**Available data**
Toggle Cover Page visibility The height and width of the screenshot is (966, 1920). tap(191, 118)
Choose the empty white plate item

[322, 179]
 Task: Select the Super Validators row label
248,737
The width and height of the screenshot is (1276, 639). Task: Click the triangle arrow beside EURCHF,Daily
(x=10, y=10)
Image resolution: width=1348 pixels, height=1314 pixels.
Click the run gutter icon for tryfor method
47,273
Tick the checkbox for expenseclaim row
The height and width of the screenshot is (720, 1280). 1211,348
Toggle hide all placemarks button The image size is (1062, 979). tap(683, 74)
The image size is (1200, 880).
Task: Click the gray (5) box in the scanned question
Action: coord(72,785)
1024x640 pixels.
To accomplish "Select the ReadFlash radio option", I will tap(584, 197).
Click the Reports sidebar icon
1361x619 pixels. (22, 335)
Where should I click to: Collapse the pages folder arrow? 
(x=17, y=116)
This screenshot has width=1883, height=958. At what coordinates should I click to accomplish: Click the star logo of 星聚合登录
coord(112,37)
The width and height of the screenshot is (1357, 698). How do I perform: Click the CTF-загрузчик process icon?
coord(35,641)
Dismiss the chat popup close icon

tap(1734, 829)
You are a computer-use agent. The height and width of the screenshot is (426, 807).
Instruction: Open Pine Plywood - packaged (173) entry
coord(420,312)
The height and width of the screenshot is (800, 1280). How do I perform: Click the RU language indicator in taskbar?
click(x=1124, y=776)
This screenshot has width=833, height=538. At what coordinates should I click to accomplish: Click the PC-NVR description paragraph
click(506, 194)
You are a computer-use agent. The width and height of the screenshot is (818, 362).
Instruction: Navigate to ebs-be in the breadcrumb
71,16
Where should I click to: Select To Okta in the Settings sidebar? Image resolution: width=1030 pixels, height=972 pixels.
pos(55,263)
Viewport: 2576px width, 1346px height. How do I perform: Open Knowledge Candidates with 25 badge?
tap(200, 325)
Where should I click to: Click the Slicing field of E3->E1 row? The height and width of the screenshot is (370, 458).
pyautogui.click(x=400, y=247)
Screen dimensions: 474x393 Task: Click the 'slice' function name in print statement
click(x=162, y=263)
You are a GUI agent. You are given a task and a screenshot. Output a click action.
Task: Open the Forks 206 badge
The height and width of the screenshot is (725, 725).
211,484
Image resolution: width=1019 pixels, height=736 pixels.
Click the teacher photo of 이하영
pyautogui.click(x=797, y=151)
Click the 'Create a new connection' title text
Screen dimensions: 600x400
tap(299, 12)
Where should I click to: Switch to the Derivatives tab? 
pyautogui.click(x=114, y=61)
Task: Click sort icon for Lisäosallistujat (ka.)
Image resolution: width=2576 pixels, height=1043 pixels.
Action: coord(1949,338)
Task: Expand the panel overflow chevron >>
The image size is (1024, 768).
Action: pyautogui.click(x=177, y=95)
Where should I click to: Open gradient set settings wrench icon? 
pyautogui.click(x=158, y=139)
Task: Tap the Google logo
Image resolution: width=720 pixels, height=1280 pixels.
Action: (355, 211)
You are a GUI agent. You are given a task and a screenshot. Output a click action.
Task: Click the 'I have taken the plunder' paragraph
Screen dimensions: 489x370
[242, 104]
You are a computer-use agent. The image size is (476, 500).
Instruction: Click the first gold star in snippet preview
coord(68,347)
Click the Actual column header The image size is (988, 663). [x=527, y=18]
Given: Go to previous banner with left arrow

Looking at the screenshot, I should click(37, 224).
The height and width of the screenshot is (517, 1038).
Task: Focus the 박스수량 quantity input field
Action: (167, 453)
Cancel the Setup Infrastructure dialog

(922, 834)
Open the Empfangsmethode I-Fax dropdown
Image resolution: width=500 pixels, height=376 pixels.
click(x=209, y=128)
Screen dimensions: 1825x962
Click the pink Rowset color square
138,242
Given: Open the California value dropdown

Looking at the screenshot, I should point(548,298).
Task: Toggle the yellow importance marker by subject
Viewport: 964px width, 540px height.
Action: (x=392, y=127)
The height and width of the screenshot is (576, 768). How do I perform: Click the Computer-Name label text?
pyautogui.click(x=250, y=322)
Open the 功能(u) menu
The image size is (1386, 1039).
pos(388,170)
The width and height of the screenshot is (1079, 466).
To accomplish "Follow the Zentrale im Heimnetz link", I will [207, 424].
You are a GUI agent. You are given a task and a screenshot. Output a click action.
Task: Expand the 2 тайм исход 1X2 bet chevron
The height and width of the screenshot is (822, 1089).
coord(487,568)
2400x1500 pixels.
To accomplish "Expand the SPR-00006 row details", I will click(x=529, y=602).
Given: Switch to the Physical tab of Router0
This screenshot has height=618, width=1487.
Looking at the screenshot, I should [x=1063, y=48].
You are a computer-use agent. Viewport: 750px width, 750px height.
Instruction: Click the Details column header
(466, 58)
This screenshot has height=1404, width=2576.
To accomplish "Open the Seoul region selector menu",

**Task requirements**
Update the material above: write out every line again, with "Instruction" replaced by "Goal" wherever it appears and nothing else changed.

**Task response**
Toggle Cover Page visibility The height and width of the screenshot is (966, 1920). tap(191, 118)
Choose the empty white plate item

[322, 179]
 Task: Select the Super Validators row label
248,737
The width and height of the screenshot is (1276, 639). Task: Click the triangle arrow beside EURCHF,Daily
(x=10, y=10)
Image resolution: width=1348 pixels, height=1314 pixels.
Click the run gutter icon for tryfor method
47,273
Tick the checkbox for expenseclaim row
The height and width of the screenshot is (720, 1280). 1211,348
Toggle hide all placemarks button The image size is (1062, 979). tap(683, 74)
The image size is (1200, 880).
Task: Click the gray (5) box in the scanned question
Action: coord(72,785)
1024x640 pixels.
To accomplish "Select the ReadFlash radio option", I will tap(584, 197).
Click the Reports sidebar icon
1361x619 pixels. (22, 335)
Where should I click to: Collapse the pages folder arrow? 
(x=17, y=116)
This screenshot has width=1883, height=958. At what coordinates should I click to accomplish: Click the star logo of 星聚合登录
coord(112,37)
The width and height of the screenshot is (1357, 698). How do I perform: Click the CTF-загрузчик process icon?
coord(35,641)
Dismiss the chat popup close icon

tap(1734, 829)
You are a computer-use agent. The height and width of the screenshot is (426, 807).
Goal: Open Pine Plywood - packaged (173) entry
coord(420,312)
The height and width of the screenshot is (800, 1280). How do I perform: Click the RU language indicator in taskbar?
click(x=1124, y=776)
This screenshot has width=833, height=538. At what coordinates should I click to accomplish: Click the PC-NVR description paragraph
click(506, 194)
You are a computer-use agent. The width and height of the screenshot is (818, 362).
Goal: Navigate to ebs-be in the breadcrumb
71,16
Where should I click to: Select To Okta in the Settings sidebar? Image resolution: width=1030 pixels, height=972 pixels.
pos(55,263)
Viewport: 2576px width, 1346px height. How do I perform: Open Knowledge Candidates with 25 badge?
tap(200, 325)
Where should I click to: Click the Slicing field of E3->E1 row? The height and width of the screenshot is (370, 458).
pyautogui.click(x=400, y=247)
Screen dimensions: 474x393 Task: Click the 'slice' function name in print statement
click(x=162, y=263)
You are a GUI agent. You are given a task and a screenshot. Output a click action.
Task: Open the Forks 206 badge
The height and width of the screenshot is (725, 725).
211,484
Image resolution: width=1019 pixels, height=736 pixels.
Click the teacher photo of 이하영
pyautogui.click(x=797, y=151)
Click the 'Create a new connection' title text
Screen dimensions: 600x400
tap(299, 12)
Where should I click to: Switch to the Derivatives tab? 
pyautogui.click(x=114, y=61)
Task: Click sort icon for Lisäosallistujat (ka.)
Image resolution: width=2576 pixels, height=1043 pixels.
Action: coord(1949,338)
Task: Expand the panel overflow chevron >>
The image size is (1024, 768).
Action: pyautogui.click(x=177, y=95)
Where should I click to: Open gradient set settings wrench icon? 
pyautogui.click(x=158, y=139)
Task: Tap the Google logo
Image resolution: width=720 pixels, height=1280 pixels.
Action: (355, 211)
You are a GUI agent. You are given a task and a screenshot. Output a click action.
Task: Click the 'I have taken the plunder' paragraph
Screen dimensions: 489x370
[242, 104]
You are a computer-use agent. The image size is (476, 500).
Goal: Click the first gold star in snippet preview
coord(68,347)
Click the Actual column header The image size is (988, 663). [x=527, y=18]
Given: Go to previous banner with left arrow

Looking at the screenshot, I should click(37, 224).
The height and width of the screenshot is (517, 1038).
Task: Focus the 박스수량 quantity input field
Action: (167, 453)
Cancel the Setup Infrastructure dialog

(922, 834)
Open the Empfangsmethode I-Fax dropdown
Image resolution: width=500 pixels, height=376 pixels.
click(x=209, y=128)
Screen dimensions: 1825x962
Click the pink Rowset color square
138,242
Given: Open the California value dropdown

Looking at the screenshot, I should point(548,298).
Task: Toggle the yellow importance marker by subject
Viewport: 964px width, 540px height.
Action: (x=392, y=127)
The height and width of the screenshot is (576, 768). How do I perform: Click the Computer-Name label text?
pyautogui.click(x=250, y=322)
Open the 功能(u) menu
The image size is (1386, 1039).
pos(388,170)
The width and height of the screenshot is (1079, 466).
To accomplish "Follow the Zentrale im Heimnetz link", I will [207, 424].
You are a GUI agent. You are given a task and a screenshot. Output a click action.
Task: Expand the 2 тайм исход 1X2 bet chevron
The height and width of the screenshot is (822, 1089).
coord(487,568)
2400x1500 pixels.
To accomplish "Expand the SPR-00006 row details", I will click(x=529, y=602).
Given: Switch to the Physical tab of Router0
This screenshot has height=618, width=1487.
Looking at the screenshot, I should [x=1063, y=48].
You are a computer-use agent. Viewport: 750px width, 750px height.
Goal: Click the Details column header
(466, 58)
This screenshot has height=1404, width=2576.
To accomplish "Open the Seoul region selector menu",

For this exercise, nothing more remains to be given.